-- Collection entries --

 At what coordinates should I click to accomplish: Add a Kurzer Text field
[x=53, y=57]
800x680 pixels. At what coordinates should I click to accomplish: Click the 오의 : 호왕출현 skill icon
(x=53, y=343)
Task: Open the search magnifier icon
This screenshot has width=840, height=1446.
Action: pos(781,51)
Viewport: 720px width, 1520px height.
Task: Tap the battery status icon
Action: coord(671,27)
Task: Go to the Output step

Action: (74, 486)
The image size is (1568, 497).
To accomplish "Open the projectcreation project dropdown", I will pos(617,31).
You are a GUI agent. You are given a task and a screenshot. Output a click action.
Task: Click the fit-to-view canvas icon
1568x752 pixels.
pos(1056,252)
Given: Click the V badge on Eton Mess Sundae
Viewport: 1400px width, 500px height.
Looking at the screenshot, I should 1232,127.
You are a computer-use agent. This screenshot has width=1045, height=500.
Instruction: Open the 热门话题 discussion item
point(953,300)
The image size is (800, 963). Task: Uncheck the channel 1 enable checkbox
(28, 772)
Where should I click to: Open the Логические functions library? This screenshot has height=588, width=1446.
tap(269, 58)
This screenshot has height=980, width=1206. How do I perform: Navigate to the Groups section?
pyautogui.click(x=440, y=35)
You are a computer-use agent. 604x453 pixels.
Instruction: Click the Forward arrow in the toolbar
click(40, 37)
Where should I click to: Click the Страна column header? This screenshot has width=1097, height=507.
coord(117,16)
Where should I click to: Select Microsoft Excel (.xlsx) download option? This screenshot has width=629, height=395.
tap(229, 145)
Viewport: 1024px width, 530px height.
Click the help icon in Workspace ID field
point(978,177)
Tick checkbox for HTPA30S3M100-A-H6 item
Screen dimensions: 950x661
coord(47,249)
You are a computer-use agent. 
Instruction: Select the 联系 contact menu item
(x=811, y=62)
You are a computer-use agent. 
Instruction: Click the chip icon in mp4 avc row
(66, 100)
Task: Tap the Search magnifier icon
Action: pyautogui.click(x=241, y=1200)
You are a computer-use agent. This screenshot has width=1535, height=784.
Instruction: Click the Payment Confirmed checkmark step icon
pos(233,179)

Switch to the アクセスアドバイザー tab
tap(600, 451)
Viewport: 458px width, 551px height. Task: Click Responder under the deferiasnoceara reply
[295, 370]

-- What is being asked --
Print all of the records above without changing a single character.

-- Written response --
 At what coordinates should I click to accomplish: Add a Kurzer Text field
[x=53, y=57]
800x680 pixels. At what coordinates should I click to accomplish: Click the 오의 : 호왕출현 skill icon
(x=53, y=343)
Task: Open the search magnifier icon
This screenshot has width=840, height=1446.
Action: pos(781,51)
Viewport: 720px width, 1520px height.
Task: Tap the battery status icon
Action: coord(671,27)
Task: Go to the Output step

Action: (74, 486)
The image size is (1568, 497).
To accomplish "Open the projectcreation project dropdown", I will pos(617,31).
You are a GUI agent. You are given a task and a screenshot. Output a click action.
Task: Click the fit-to-view canvas icon
1568x752 pixels.
pos(1056,252)
Given: Click the V badge on Eton Mess Sundae
Viewport: 1400px width, 500px height.
Looking at the screenshot, I should 1232,127.
You are a computer-use agent. This screenshot has width=1045, height=500.
Instruction: Open the 热门话题 discussion item
point(953,300)
The image size is (800, 963). Task: Uncheck the channel 1 enable checkbox
(28, 772)
Where should I click to: Open the Логические functions library? This screenshot has height=588, width=1446.
tap(269, 58)
This screenshot has height=980, width=1206. How do I perform: Navigate to the Groups section?
pyautogui.click(x=440, y=35)
You are a computer-use agent. 604x453 pixels.
Instruction: Click the Forward arrow in the toolbar
click(40, 37)
Where should I click to: Click the Страна column header? This screenshot has width=1097, height=507.
coord(117,16)
Where should I click to: Select Microsoft Excel (.xlsx) download option? This screenshot has width=629, height=395.
tap(229, 145)
Viewport: 1024px width, 530px height.
Click the help icon in Workspace ID field
point(978,177)
Tick checkbox for HTPA30S3M100-A-H6 item
Screen dimensions: 950x661
coord(47,249)
You are a computer-use agent. 
Instruction: Select the 联系 contact menu item
(x=811, y=62)
You are a computer-use agent. 
Instruction: Click the chip icon in mp4 avc row
(66, 100)
Task: Tap the Search magnifier icon
Action: pyautogui.click(x=241, y=1200)
You are a computer-use agent. This screenshot has width=1535, height=784.
Instruction: Click the Payment Confirmed checkmark step icon
pos(233,179)

Switch to the アクセスアドバイザー tab
tap(600, 451)
Viewport: 458px width, 551px height. Task: Click Responder under the deferiasnoceara reply
[295, 370]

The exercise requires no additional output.